Bila kamu ingin melihat kualitas juru taktik, lihatlah dari plan B-nya. Mereka yang genius adalah pelatih yang mampu memiliki rencana cadangan yang tak kalah ampuhnya dengan plan awal. Conte sudah membuktikan itu bersama Tottenham di laga versus Norwich.

Reguilon mengalami cedera dan harus meninggalkan lapangan. Memang, Conte memasukkan Sessegnon sebagai gantinya. Namun, untuk peran ofensif, ia mengalokasikannya kepada Ben Davies yang mengisi pos bek tengah kiri. Ini bukan opsi spontan. Davies sudah digembleng Conte soal keterlibatannya dalam aksi serang. Davies sudah dipasang sebagai bek tengah kiri dalam mode 11 vs 11 di hari pertama latihan.

“Peran semua pemain sangat jelas sekarang. Latihan yang kami lakukan dalam seminggu membuatnya cukup mudah ketika tampil di pertandingan. Seluruh detail (peran) tercakup,” ucap Davies soal Conte dalam wawancaranya dengan The Athletic.

Hasilnya impresif. Davies menginisiasi dua gol Tottenham ke gawang Norwich. Pertama, lewat sundulan yang dia teruskan kepada Davinson Sanchez. Kedua, melalui umpan satu dua dengan Oliver Skipp yang kemudian diakhiri Son.


Moncernya Lucas Moura menjadi salah satu bukti kesuksesan Conte membenahi Tottenham. Kini winger Brasil itu tak lagi sekadar pemain pengganti, tetapi menjadi variasi serangan di kanan tepi. Conte memfungsikan betul spesialisasi Moura dalam melakukan dribel. Sebagaimana yang ditacatat Whoscored, mantan pemain Paris Saint-Germain itu mengemas rata-rata 3 dribel per laga. Torehan yang hanya bisa dikalahkan Adama Traore dan Allan Saint-Maximin.

Sedikit berbeda dengan Son yang didapuk sebagai goal getter, Conte menggunakan Moura untuk melakukan penetrasi. Ini juga yang membuat serangan sayap Tottenham menjadi lebih bervariasi. Ketika mereka kesulitan menembus sisi kiri pertahanan lawan, di situlah Moura memainkan perannya. Dengan kemampuan olah bolanya, ia melakukan cutting-inside demi membiaskan barisan bek lawan. Gol cantiknya ke gawang Norwich akhir pekan lalu menjadi sampelnya.
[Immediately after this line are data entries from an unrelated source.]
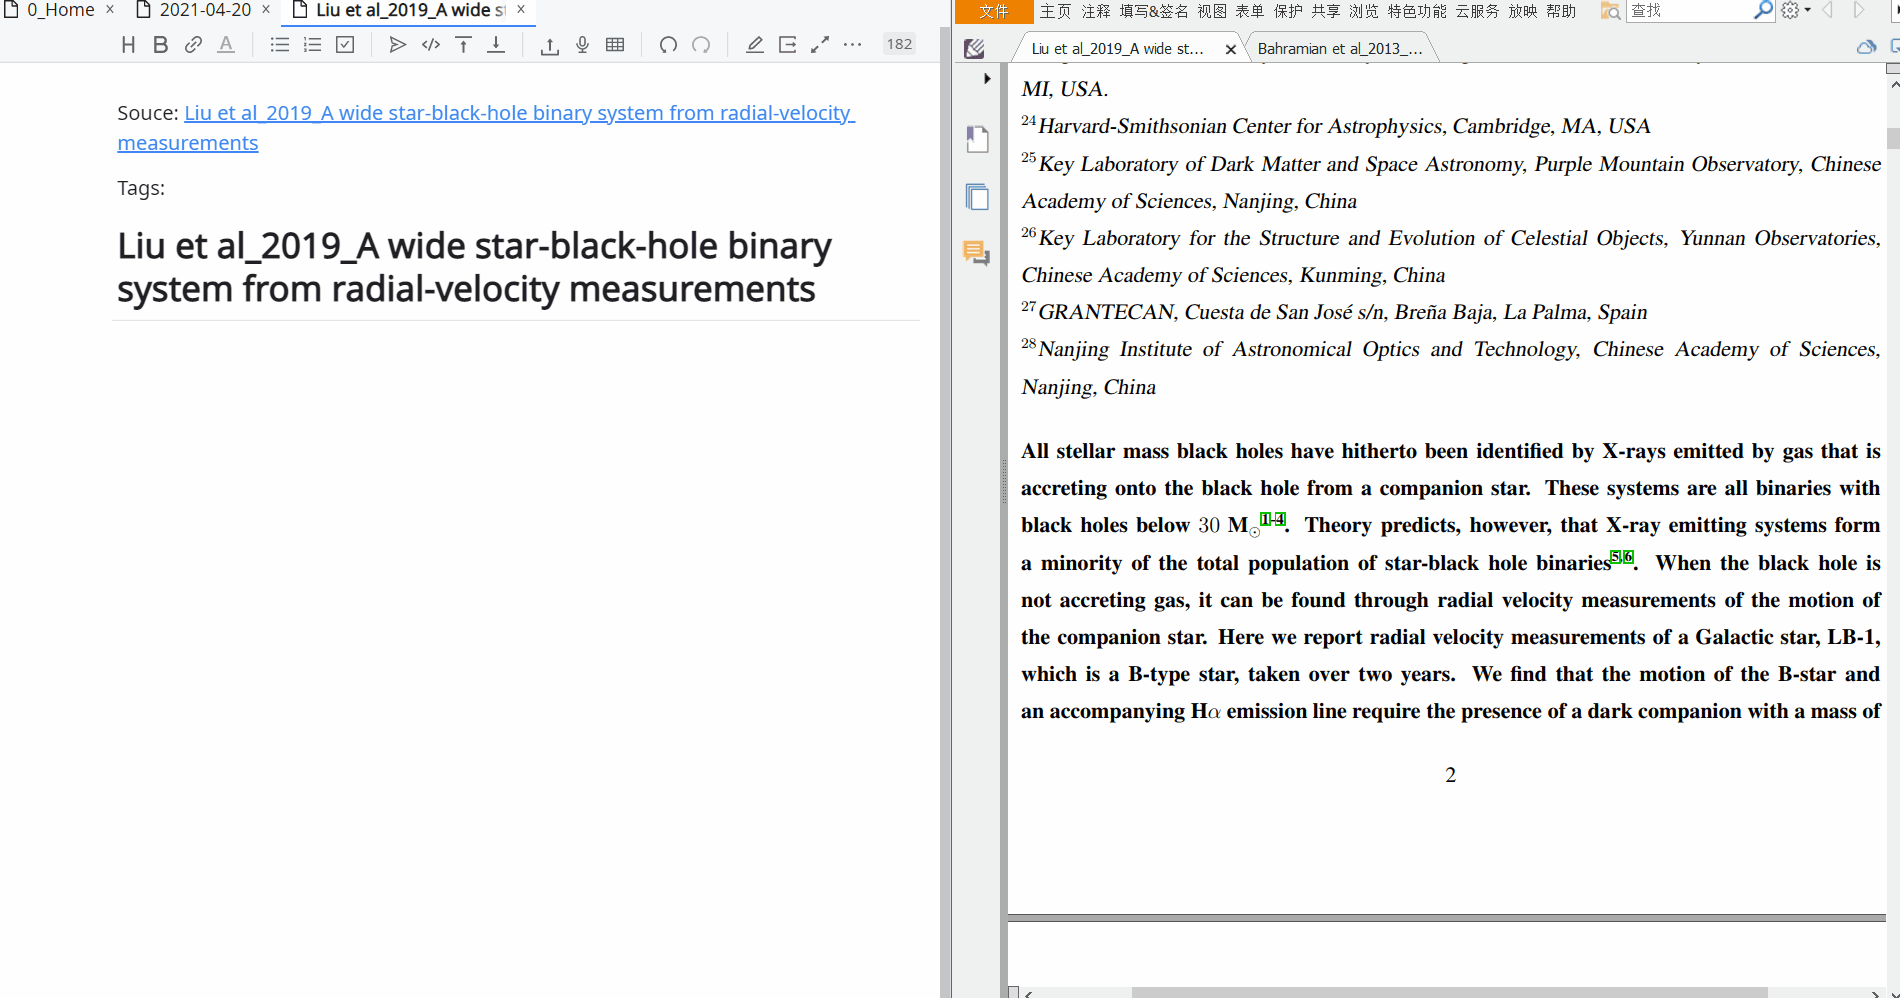Insert a table into the note
1900x998 pixels.
pyautogui.click(x=615, y=45)
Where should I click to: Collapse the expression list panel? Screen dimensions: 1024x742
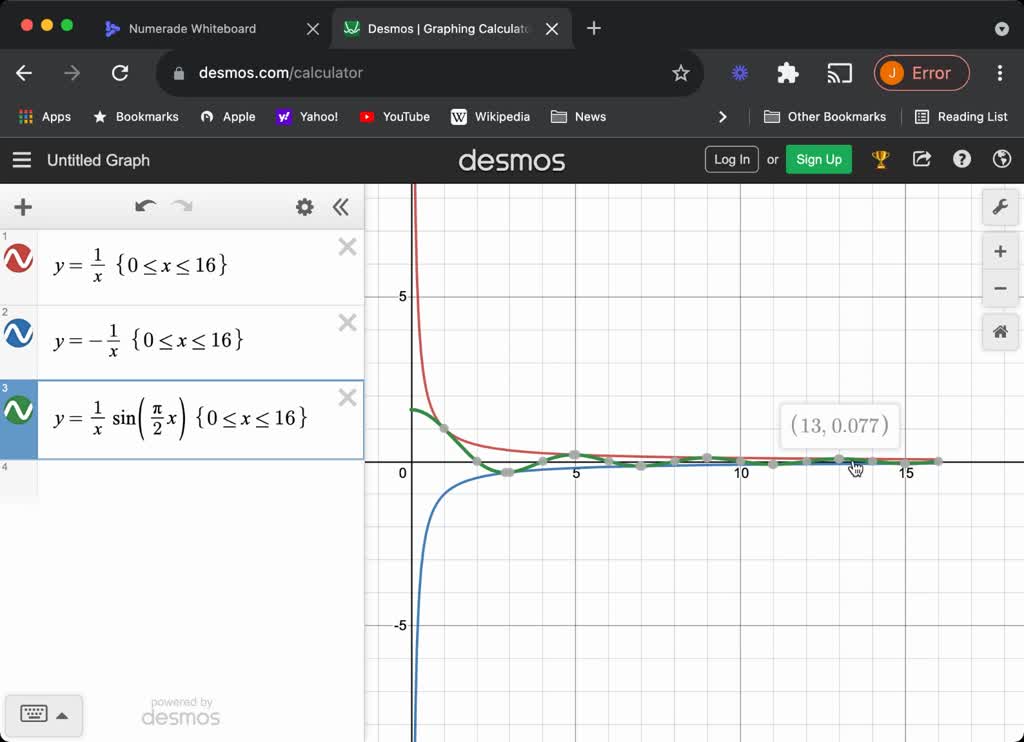[x=341, y=207]
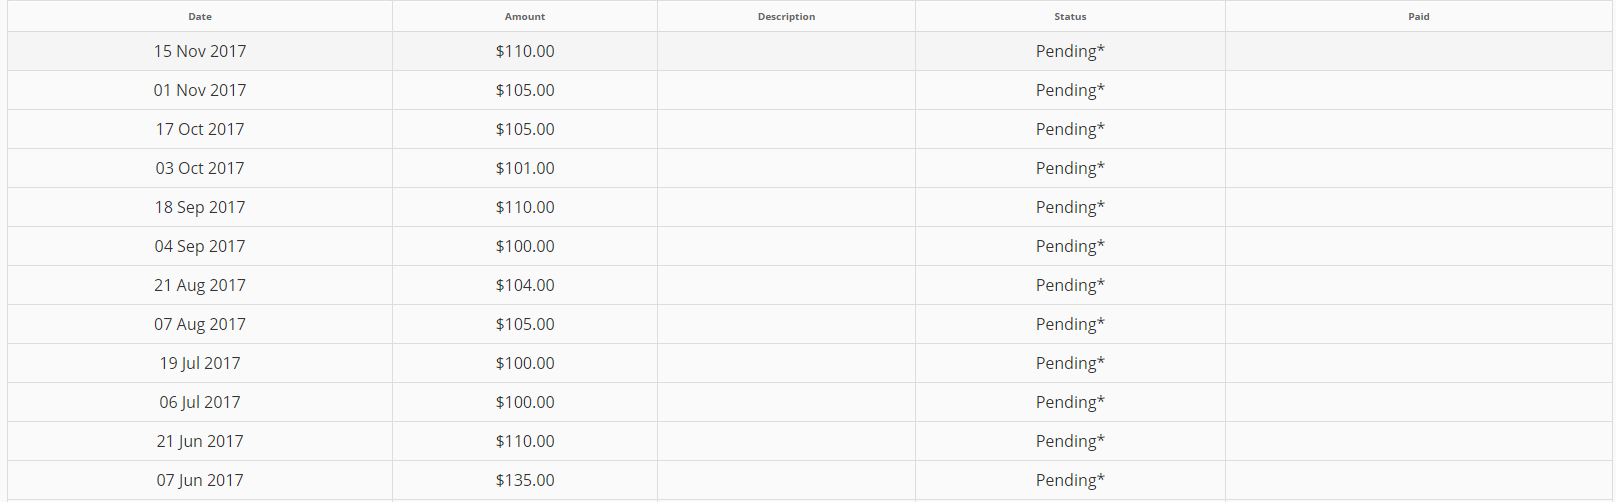Click the $135.00 amount cell
This screenshot has height=502, width=1616.
coord(525,480)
Well, sebenarnya masih ada satu sektor lagi yang belum sepenuhnya diaktifkan Conte, yakni wing-back kanan. Tottenham masih memiliki Emerson Royal dan Matt Doherty yang mafhum urusan serang-menyerang. Dua musim bersama Real Betis, Emerson sukses mengoleksi 4 gol dan 10 assist. Lebih-lebih Doherty yang berhasil menorehkan masing-masing 16 gol dan assist selama empat musim terakhirnya di Wolverhampton Wanderers.

***

Oh, ya, Harry Kane belum kami sebut sekalipun. Entah apa yang membuat kami melupakan raja gol Tottenham sejak tujuh tahun lalu. Bila bisa berkilah, kami meletakkan kontribusinya yang begitu minim sebagai alasannya. Tapi, ya sudahlah. Justru bagus kalau akhirnya Tottenham bisa melucuti ketergantungannya kepada Kane.